§ SET PROBLEM: Rewrite the records below with every "plus" changed to "add" and everything else unchanged. Omit the pictures from your version.

§ TASK INPUTS:
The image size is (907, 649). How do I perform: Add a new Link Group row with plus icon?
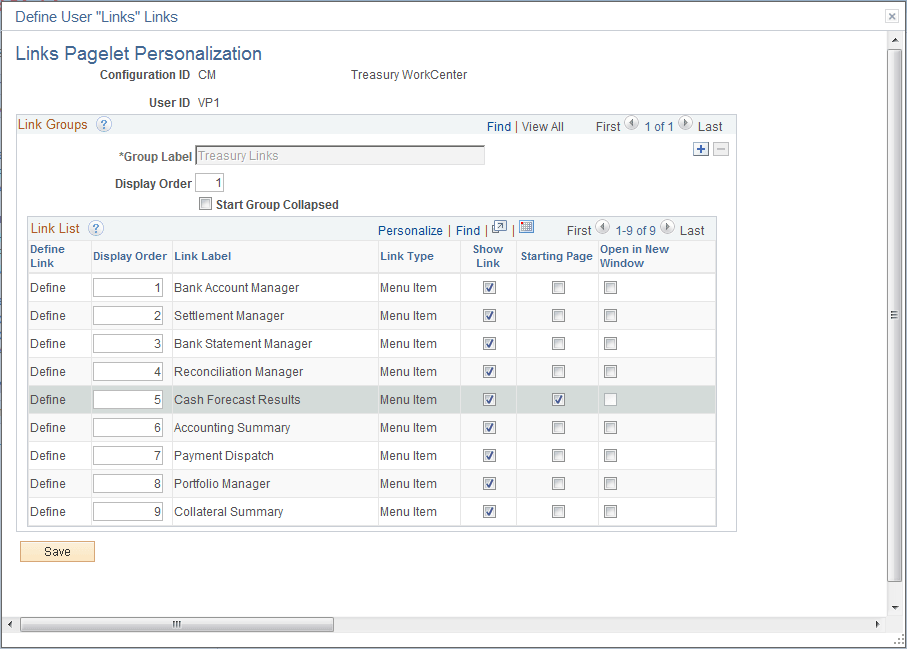(700, 148)
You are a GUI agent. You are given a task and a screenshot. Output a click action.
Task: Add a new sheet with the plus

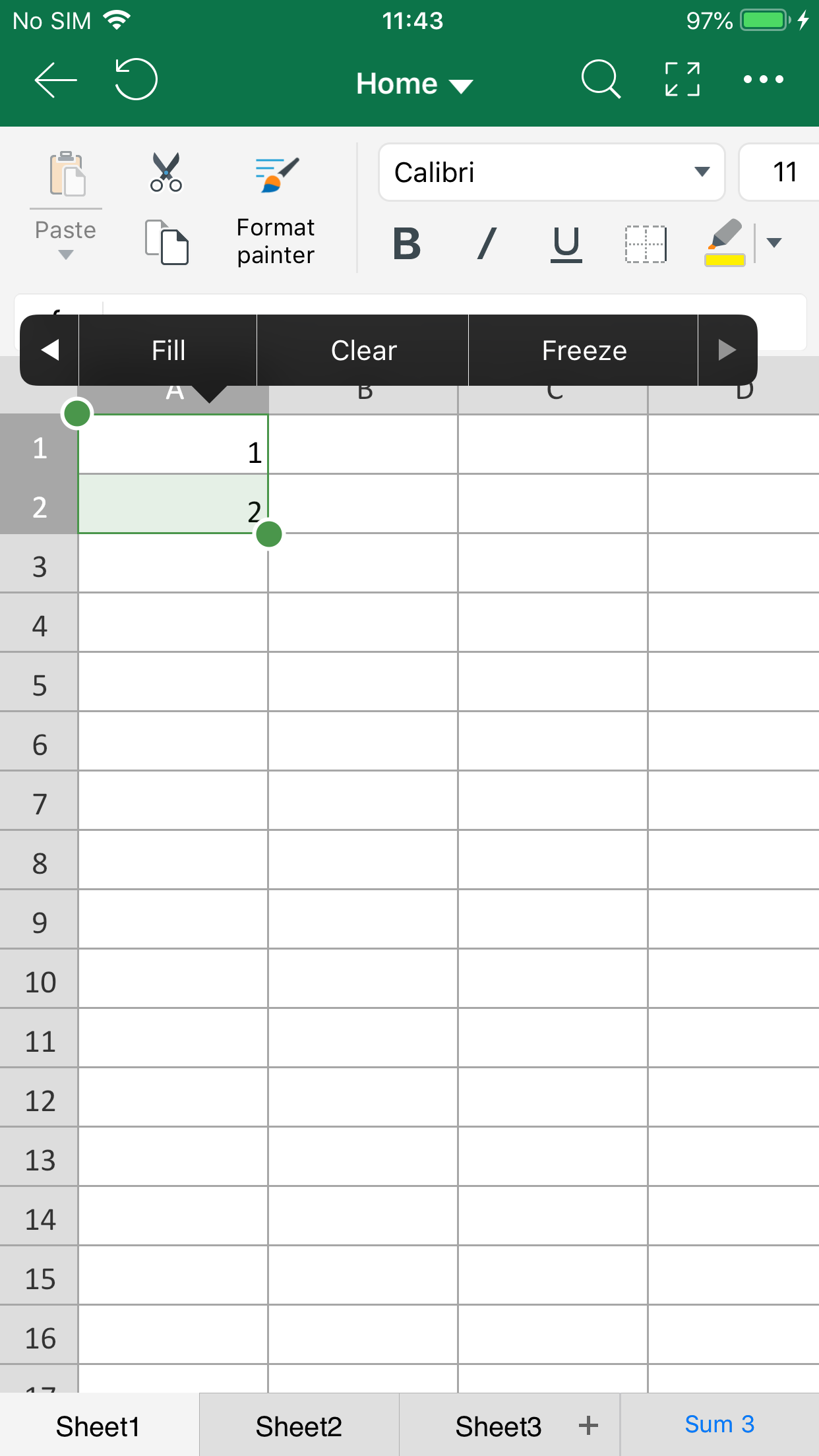pyautogui.click(x=587, y=1425)
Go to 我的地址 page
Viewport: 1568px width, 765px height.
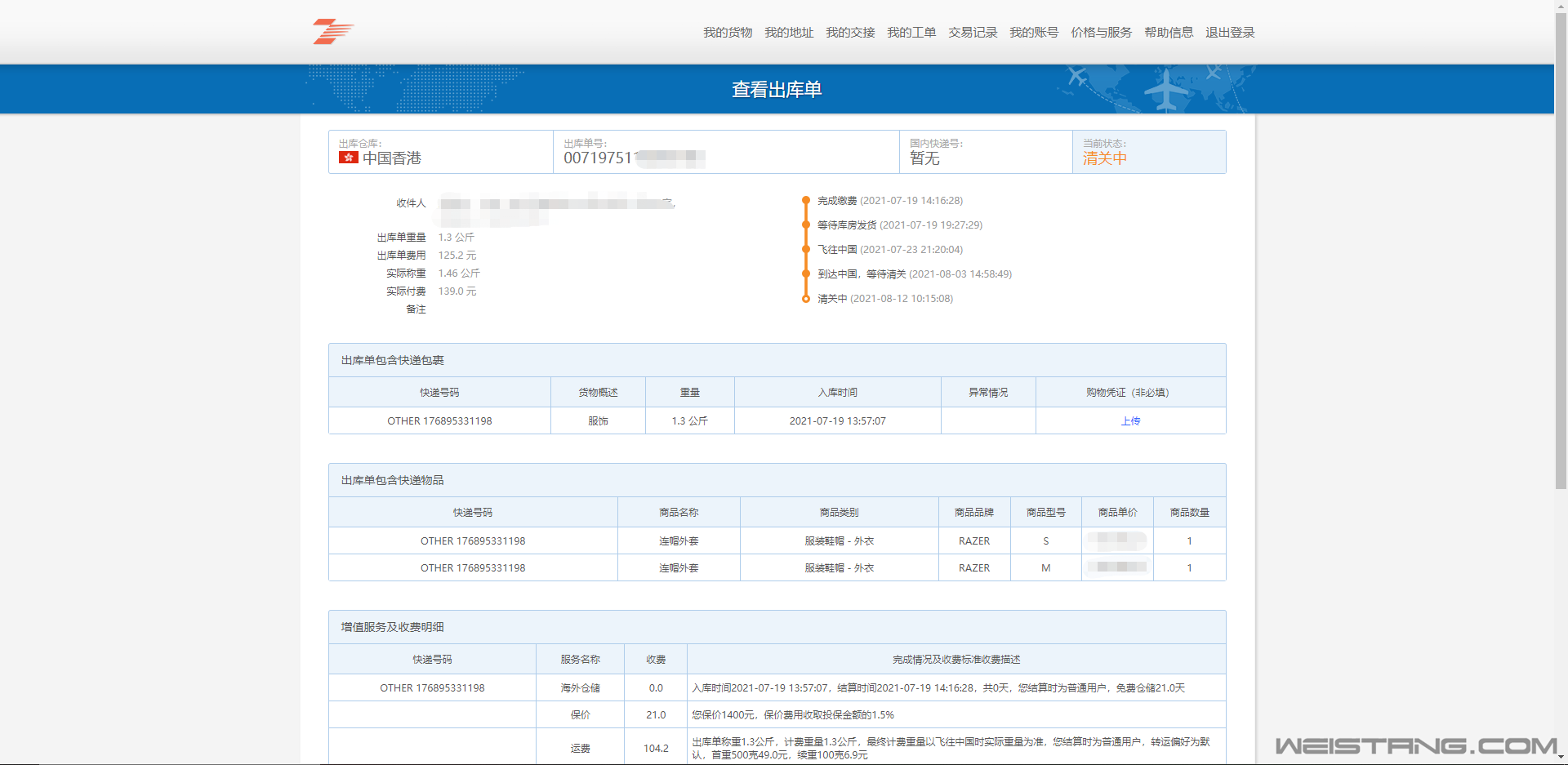(x=788, y=33)
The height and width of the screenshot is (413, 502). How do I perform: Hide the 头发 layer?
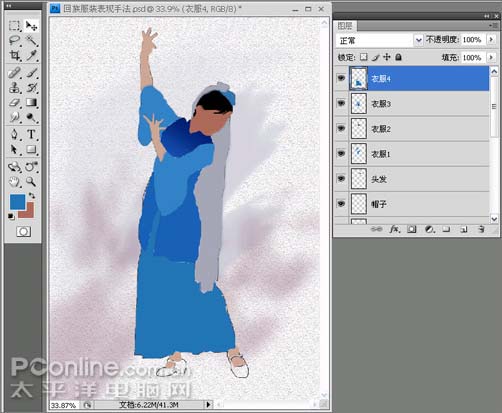point(341,179)
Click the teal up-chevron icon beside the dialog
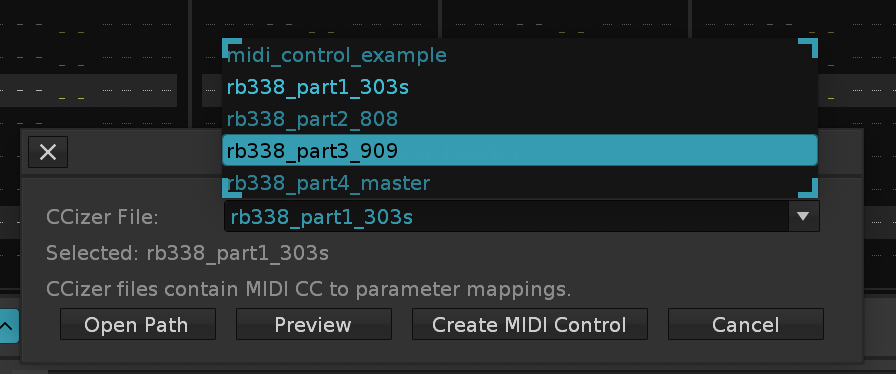This screenshot has height=374, width=896. (x=8, y=326)
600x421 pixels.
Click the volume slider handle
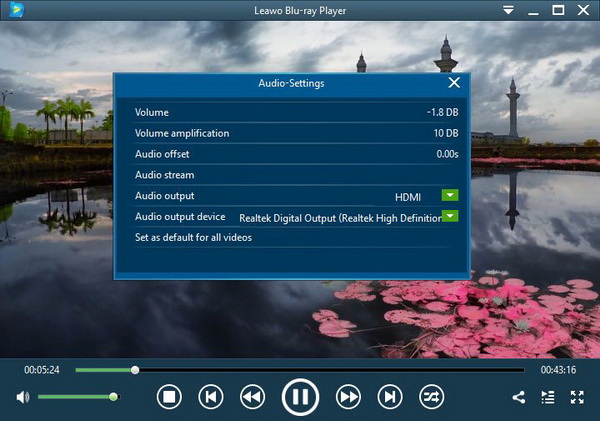(x=114, y=397)
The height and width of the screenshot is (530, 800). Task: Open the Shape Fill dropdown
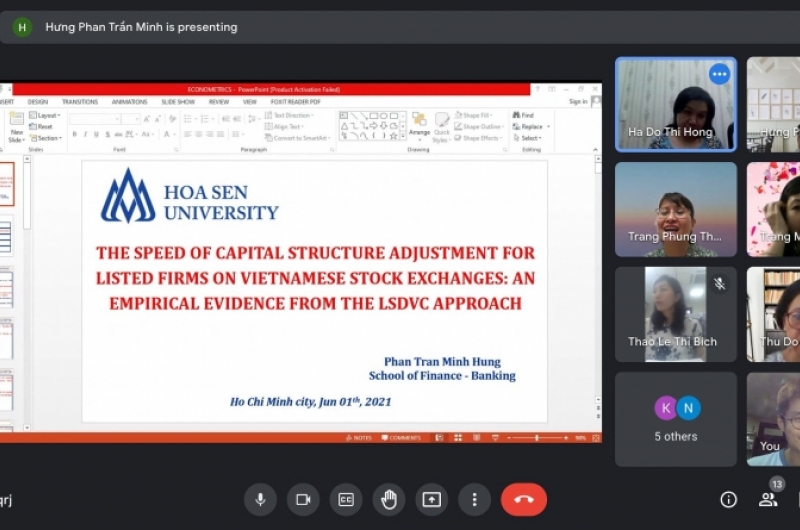pos(480,115)
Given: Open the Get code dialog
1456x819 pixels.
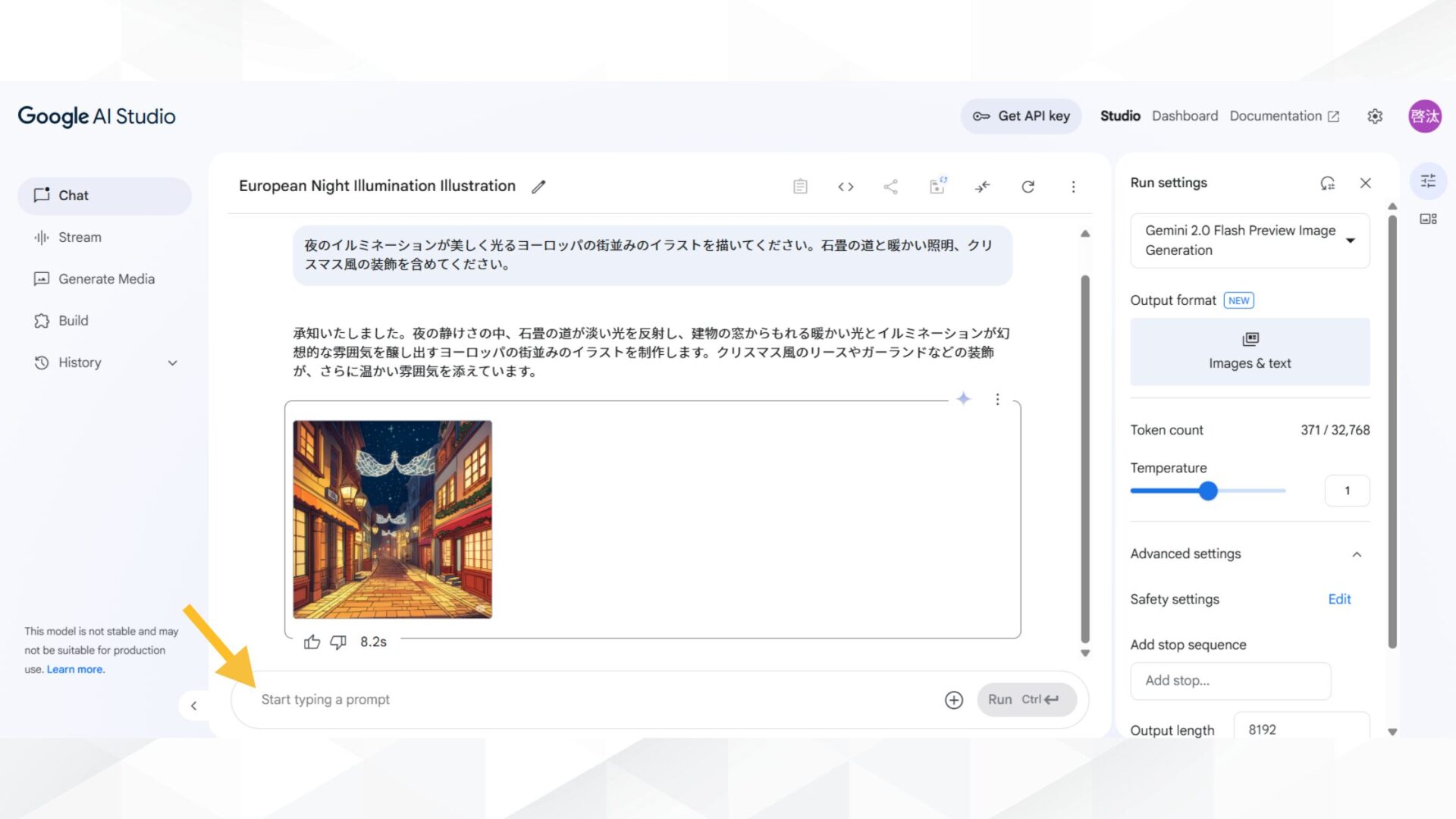Looking at the screenshot, I should pyautogui.click(x=846, y=187).
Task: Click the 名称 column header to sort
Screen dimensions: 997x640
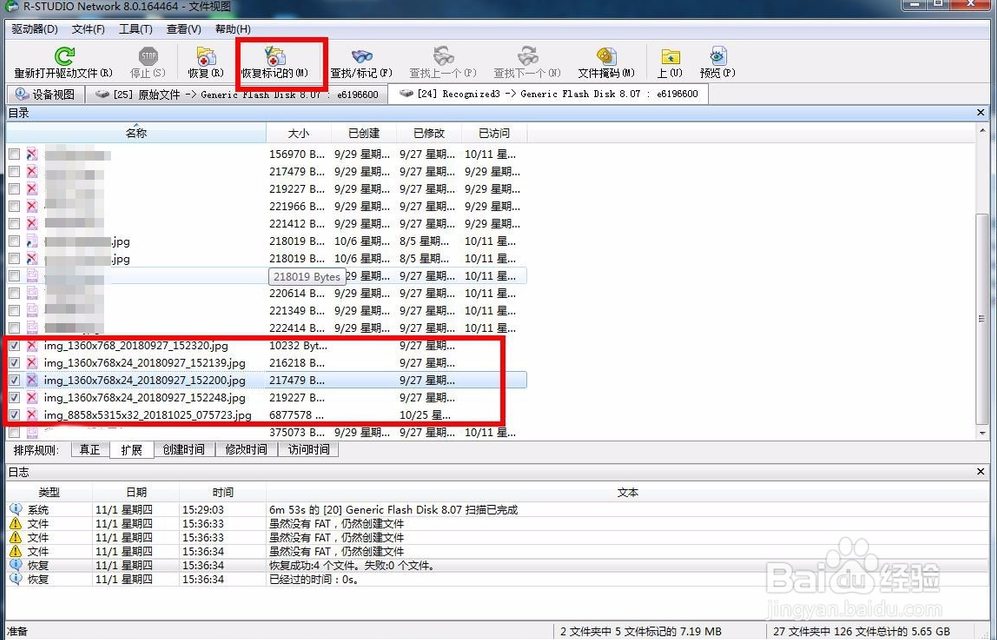Action: [x=136, y=133]
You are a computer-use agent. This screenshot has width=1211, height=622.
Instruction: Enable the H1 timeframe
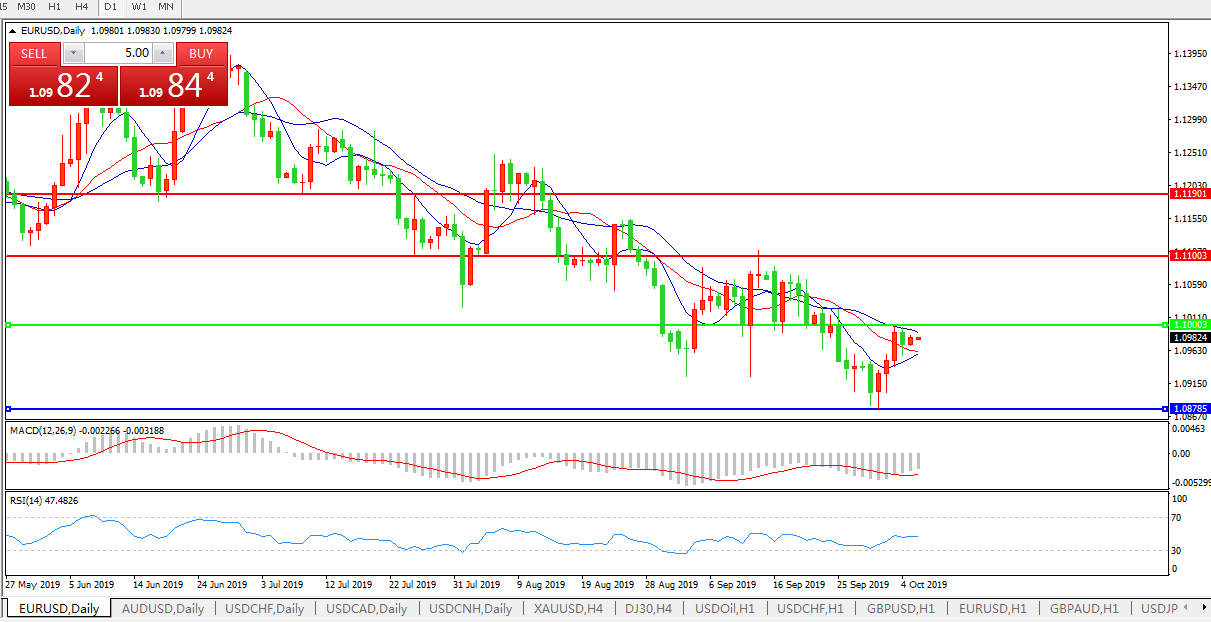(x=55, y=7)
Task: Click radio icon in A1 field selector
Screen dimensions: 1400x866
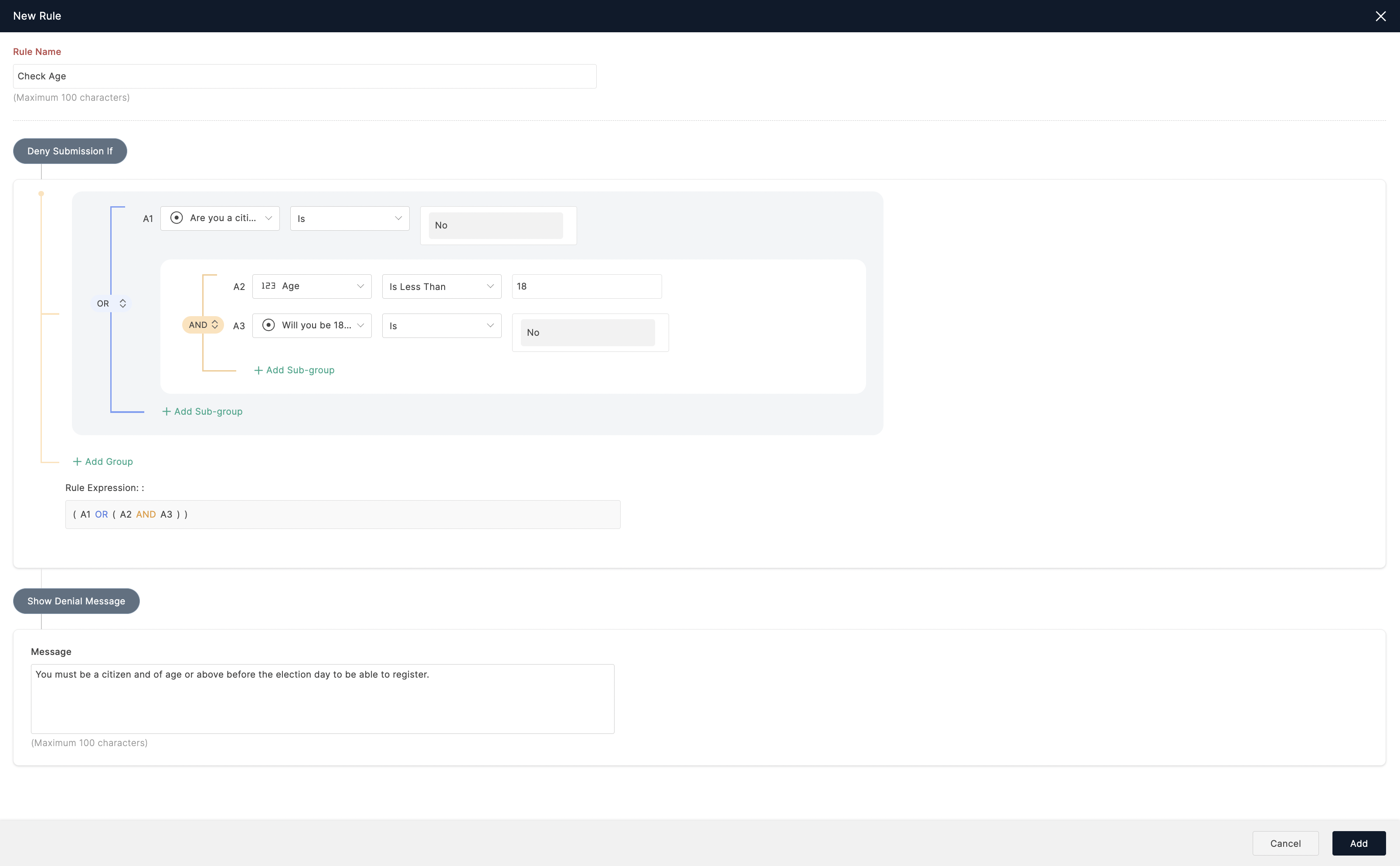Action: [x=176, y=218]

§ RESULT OF THIS EXERCISE:
The image size is (907, 649). How do I perform: Add a new Link Group row with add icon?
(700, 148)
You are a GUI agent. You are given a task and a screenshot. Output a click action.
Task: Add a new sheet with the add

pyautogui.click(x=587, y=1425)
Go to 我的地址 page
Viewport: 1568px width, 765px height.
(x=788, y=33)
The height and width of the screenshot is (413, 502). How do I perform: Hide the 头发 layer?
point(341,179)
Click the teal up-chevron icon beside the dialog
This screenshot has height=374, width=896. (x=8, y=326)
600x421 pixels.
Click the volume slider handle
(x=114, y=397)
The height and width of the screenshot is (530, 800). Task: Open the Shape Fill dropdown
pos(480,115)
Given: Open the Get code dialog
1456x819 pixels.
Looking at the screenshot, I should pyautogui.click(x=846, y=187).
Task: Click the 名称 column header to sort
Screen dimensions: 997x640
Action: [x=136, y=133]
You are a computer-use agent. This screenshot has width=1211, height=622.
Instruction: Enable the H1 timeframe
(x=55, y=7)
Task: Click radio icon in A1 field selector
Screen dimensions: 1400x866
Action: [x=176, y=218]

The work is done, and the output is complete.